Function arguments are automatically converted from XQuery to Java and conversely, when possible. The following section lists the performed conversions.
Calling overloaded Java methods is generally correctly handled, but there is currently limitation if several methods match the actual argument types: in that case which method is actually called is unpredictable. For example, consider the Java method java.lang.Math.abs: it has 4 different instances for int, long, float and double. If we call the bound function math:abs like this:
declare namespace math="java:java.lang.Math" math:abs(-1)
then the exact type of the result is not guaranteed: it can be xs:integer (long), xs:float or xs:double, because the type of the argument (long) can match any of the three corresponding Java methods.
The following conversions apply to arguments passed to Java methods, and conversely to returned values.
Notice that arrays, as well as Vector, Enumeration and ArrayList are handled as XQuery sequences.
Table 3. Types conversions
Java type | XML Query type |
---|---|
void (return type) | empty() |
String | xs:string |
boolean, Boolean | xs:boolean |
double, Double | xs:double |
float, Float | xs:float |
long, Long | xs:integer |
int, Integer | xs:int |
short, Short | xs:short |
byte, Byte | xs:byte |
char, Char | xs:integer |
net.xfra.qizxopen.xquery.dm.Node | node() |
other class | xdt:object |
String[ ] | xs:string * |
double[ ], float[ ] | xs:double * |
long[ ], int[ ], short[ ], byte[ ], char[ ] | xs:integer * |
net.xfra.qizxopen.xquery.dm.Node[ ] | node()* |
other array | xdt:object * |
java.util.Enumeration, java.util.Vector, java.util.ArrayList | xdt:object * |
The "SQL Connection" is an extension which allows to query data from relational databases, using SQL, and transform it on-the-fly into XML, providing an easy way to merge relational data into XML documents.

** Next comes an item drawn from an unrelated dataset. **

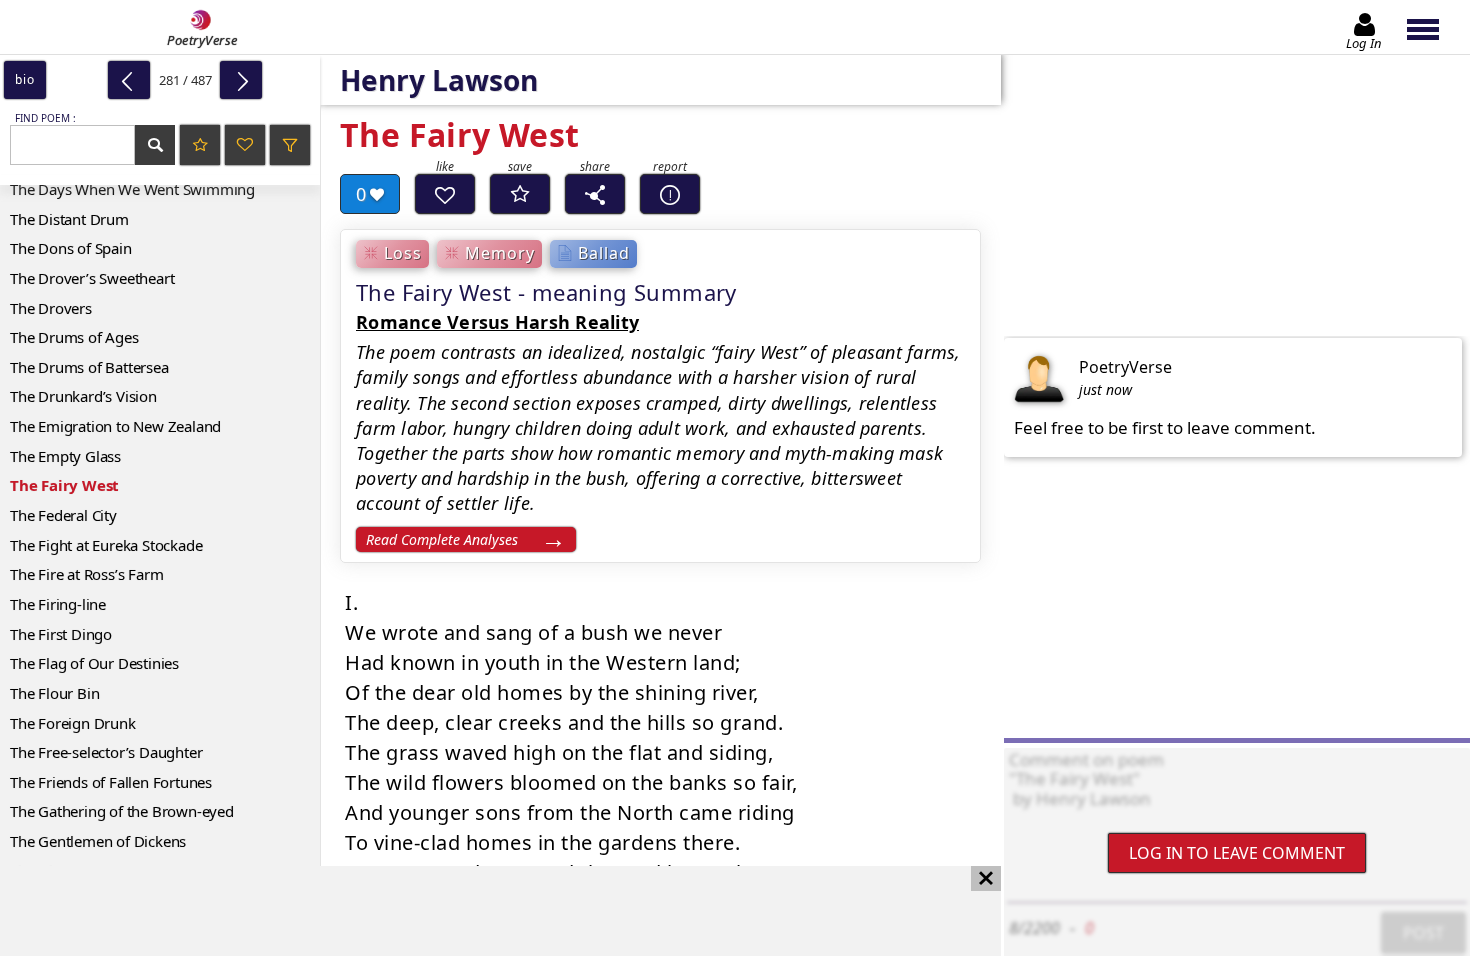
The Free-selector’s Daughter (106, 752)
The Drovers (51, 308)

This is a simple implementation, mainly based on JDBC (Java Database Connectivity) and the Java binding mechanism, which does not attempt to compile XQuery into SQL.
We assume in this section that the reader has some knowledge of SQL and JDBC.

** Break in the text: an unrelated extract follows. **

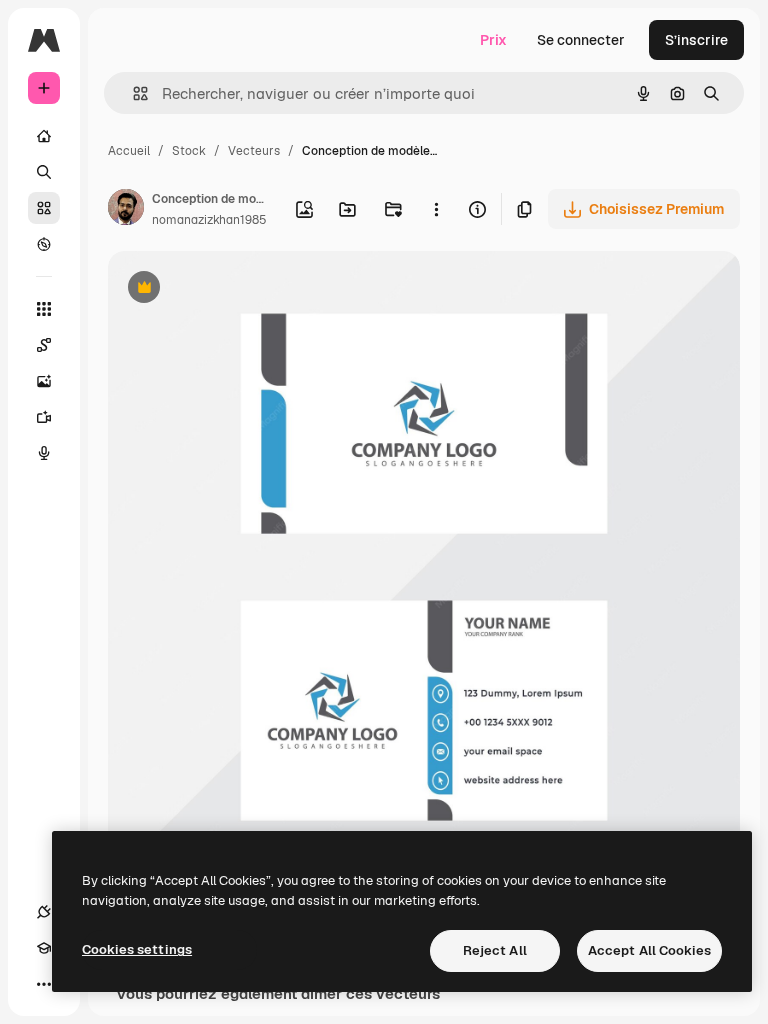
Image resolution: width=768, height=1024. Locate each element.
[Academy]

Basically, the SQL Connection provides functions which take a SQL query statement as argument and return the result set as a sequence of "row" XML elements. These elements have sub-elements corresponding with the columns/fields returned by the SQL query.
A simple example: we suppose the existence of a MySQL database "db1" with a table "pets" containing the description of a few animals. Here is a XQuery expression which opens a connection to the database and queries the table:
let $conn := sqlx:get-connection("jdbc:mysql://localhost/db1", "user", "password") return sqlx:execute($conn, "SELECT name, species, weight FROM pets")
Returning results like:
<row> <name>Albert</name> <species>cat</species> <weight>2.5</weight> </row> <row> <name>Bertha</name> <species>boa constrictor</species> <weight>45</weight> </row>
The function has returned two row elements each containing the three sub-elements name, species, and weight for the corresponding fields used in the SQL query.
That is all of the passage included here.